I vaguely remember when reading LotR that after all the battles and Sauron defeated and everybody walking home I thought gosh there's been no romance and then Tolkien just plopped in Aragorn and Arwen
01:51
Not even the main motif nor events.
The Children of Húrin is an epic fantasy novel which forms the completion of a tale by J. R. R. Tolkien. He wrote the original version of the story in the late 1910s, revised it several times later, but did not complete it before his death in 1973. His son, Christopher Tolkien, edited the manuscripts to form a consistent narrative, and published it in 2007 as an independent work. The book contains 33 illustrations by Alan Lee, eight of which are full-page and in colour. The story is one of three "great tales" set in the First Age of Tolkien's Middle-earth, the other two being Beren and Lúthien...

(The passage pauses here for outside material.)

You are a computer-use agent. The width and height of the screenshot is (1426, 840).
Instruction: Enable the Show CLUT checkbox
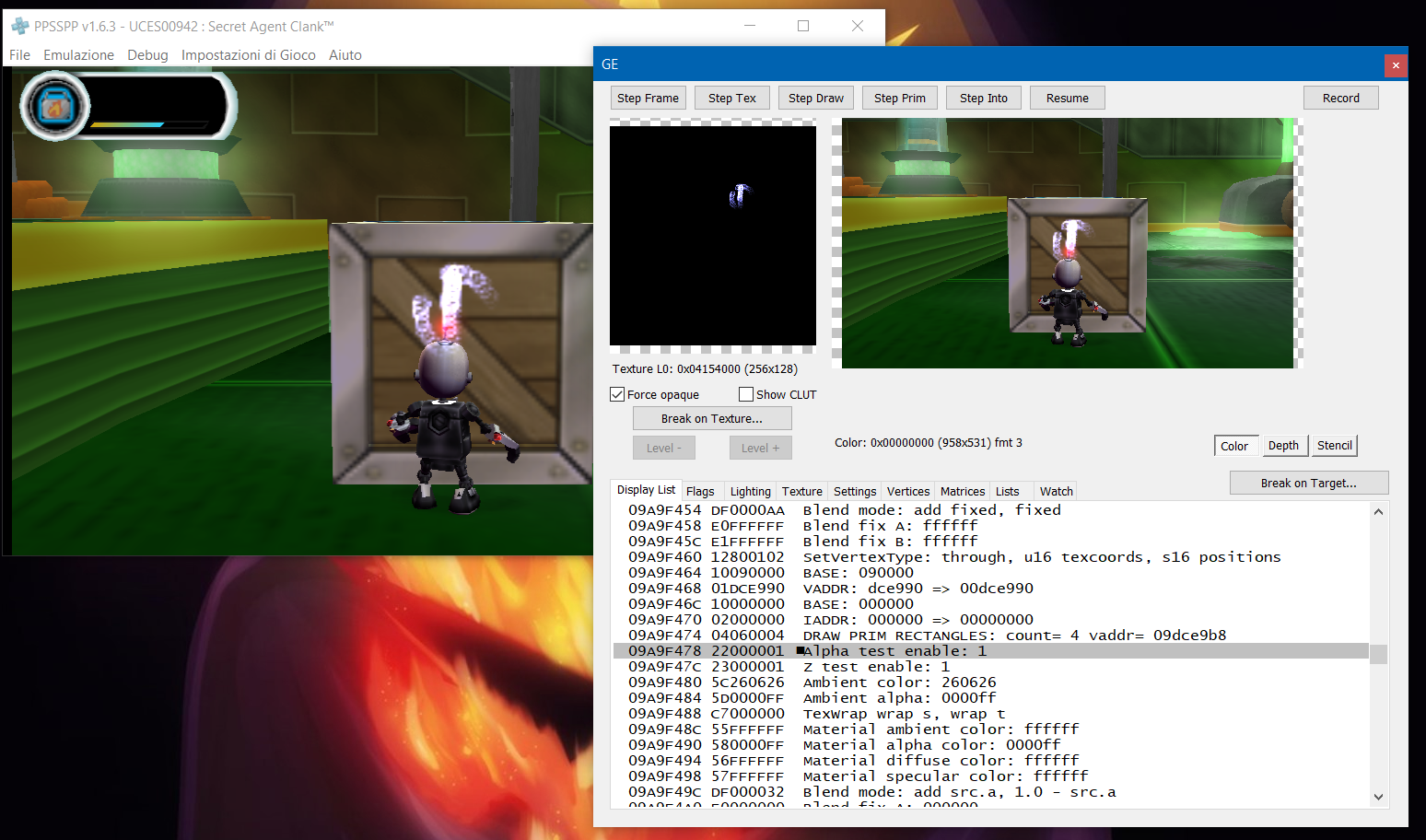pyautogui.click(x=745, y=393)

or was it Aragorn and Eowyn?
@Mitch Aragorn and Arwen were fine at that time and place in the story, but not super interesting to me.
it seemed very...
@Mitch Alas, no. That would have been more fun.
01:52
by the numbers?
Yeah.
Which is not necessarily bad.
no but usually not interesting
it's a very .. male story
macho?
Macho stories can still be fun.
I guess macho can also still be about getting the girl
> As Glaurung is dying on the bank of the ravine, Turambar pulls his sword from the dragon's belly, and blood spurts onto his hand and burns him. Overwhelmed with pain and fatigue, he faints. Niënor finds him and mistakes his swoon for death. In a last effort of malice Glaurung opens his eyes and informs her that she and Turambar are brother and sister. Glaurung then dies, and his spell of forgetfulness passes from Niënor. Remembering her entire life and knowing that her unborn child was begotten in incest, she throws herself from the nearby cliff into the river Taeglin and is washed away.
01:53
but now that I think about it
Though, yeah, the story between Aragorn and Eowyn was more interesting, if I remember correct, short though it was.
@tchrist Yeah, I remember not liking that story.
It was also too fairytale-like.
@tchrist Wow. Family dinners must be awkward
I kinda feel like Brandir, while not deserving that end, probably should have self-censored
@Cerberus "It has elements of revenge tragedies such as revenge (avenging Glaurung), madness (Túrin's madness after finding out who Níniel was), multiple deaths (Saeros, Beleg, Gwindor, Finduilas, Brodda, Niënor, Brandir) and disguise (Túrin's adopting new identities)."
> Aragorn sadly answers "It is but a shadow and a thought that you love. I cannot give you what you seek". Heartbroken, Eowyn silently watches him go.
Too much Finnish tragedies or something.